Для А. А. Корнилова Приютино представлялось средством служения идеалам Братства — тем нравственным принципам, на которых построено Братство, связанное еще и доверием и любовью друг к другу, а также средством служения народу — высшей и конечной цели жизни. Поэтому 3-я группа целей — изучение крестьянской жизни и служение русскому народу — было для него первостепенно важным делом. Достижению этой цели должно было служить все, что понадобится, — земская и политическая деятельность, например, отдых и формирование единства основных воззрений и т. д.

Что касается мнения Сергея Ольденбурга и его жены Александры, то они, как и А. А. Корнилов, считали, что Приютино прежде всего должно служить народу. Однако предлагаемые средства существенно отличались. Равноправные отношения народа и интеллигенции на почве Приюти-на сводились к просветлению деревенского люда городским светом. Явное предпочтение они отдавали 2-й группе целей, как и В. И. Вернадский.

Приютино планировалось далеко «не на один десяток лет и, в идее, не на одно поколение». Но по конкретным вопросам взгляды расходились. Основными противниками в споре стали В. И. Вернадский и Д. И. Шаховской. Владимир Иванович выступал за такую форму организации, которая была бы «если не вечной, то все же несомненно вполне пригодною на очень долгое время». Дмитрий Иванович убеждал в необходимости хоть какого-нибудь, но главное — немедленного решения вопроса. Попытка примирения спорящих сторон была сделана Федором Ольденбургом. Он предложил смотреть на временное Приютино, «которое потом можно было бы передать кому-нибудь, т. е. и не покинуть его совсем, и не связываться с ним окончательно». С этой позиции сторонникам идеального Приютина в будущем было бы легче смотреть на недостатки Приютина временного.

Задание: Обновите текст о Приютине от слов «Для А. А. Корнилова» до слов «воззрений и т. д.» и перепишите этот отрывок, поставив «деревенской» вместо «крестьянской».

Данные упражнения:
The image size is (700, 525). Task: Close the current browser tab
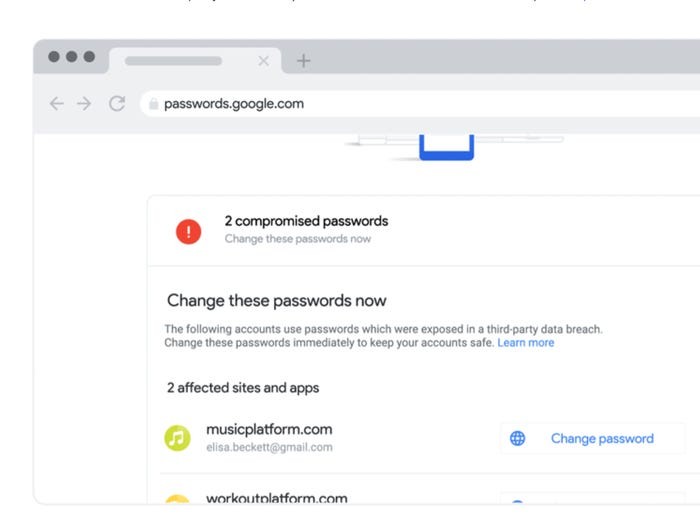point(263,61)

* * *

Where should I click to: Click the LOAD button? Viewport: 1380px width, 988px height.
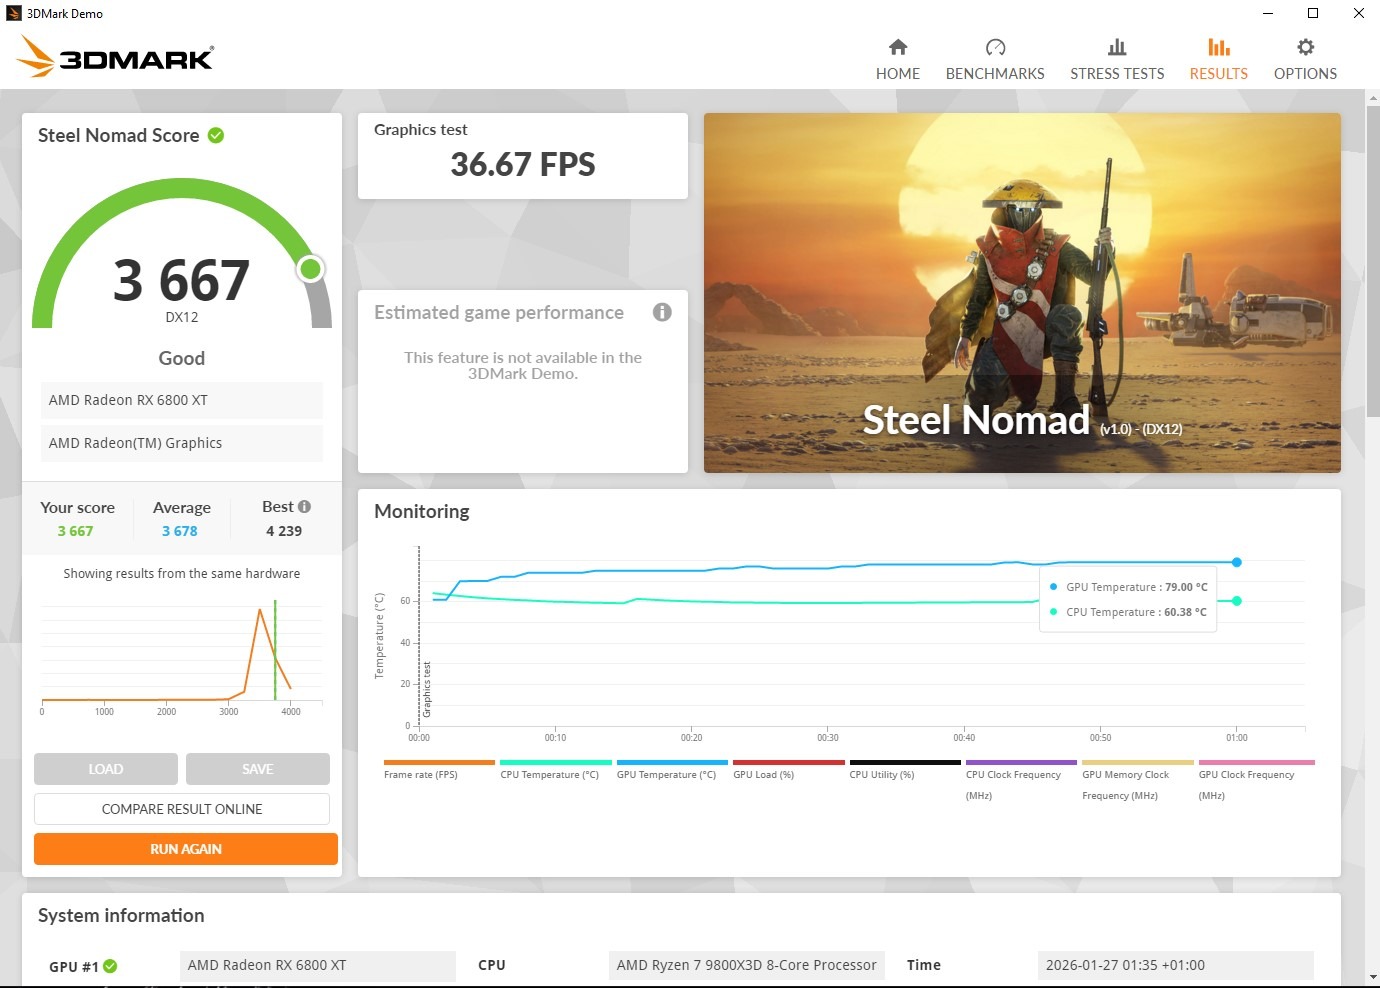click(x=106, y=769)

Ответ:
Для А. А. Корнилова Приютино представлялось средством служения идеалам Братства — тем нравственным принципам, на которых построено Братство, связанное еще и доверием и любовью друг к другу, а также средством служения народу — высшей и конечной цели жизни. Поэтому 3-я группа целей — изучение деревенской жизни и служение русскому народу — было для него первостепенно важным делом. Достижению этой цели должно было служить все, что понадобится, — земская и политическая деятельность, например, отдых и формирование единства основных воззрений и т. д.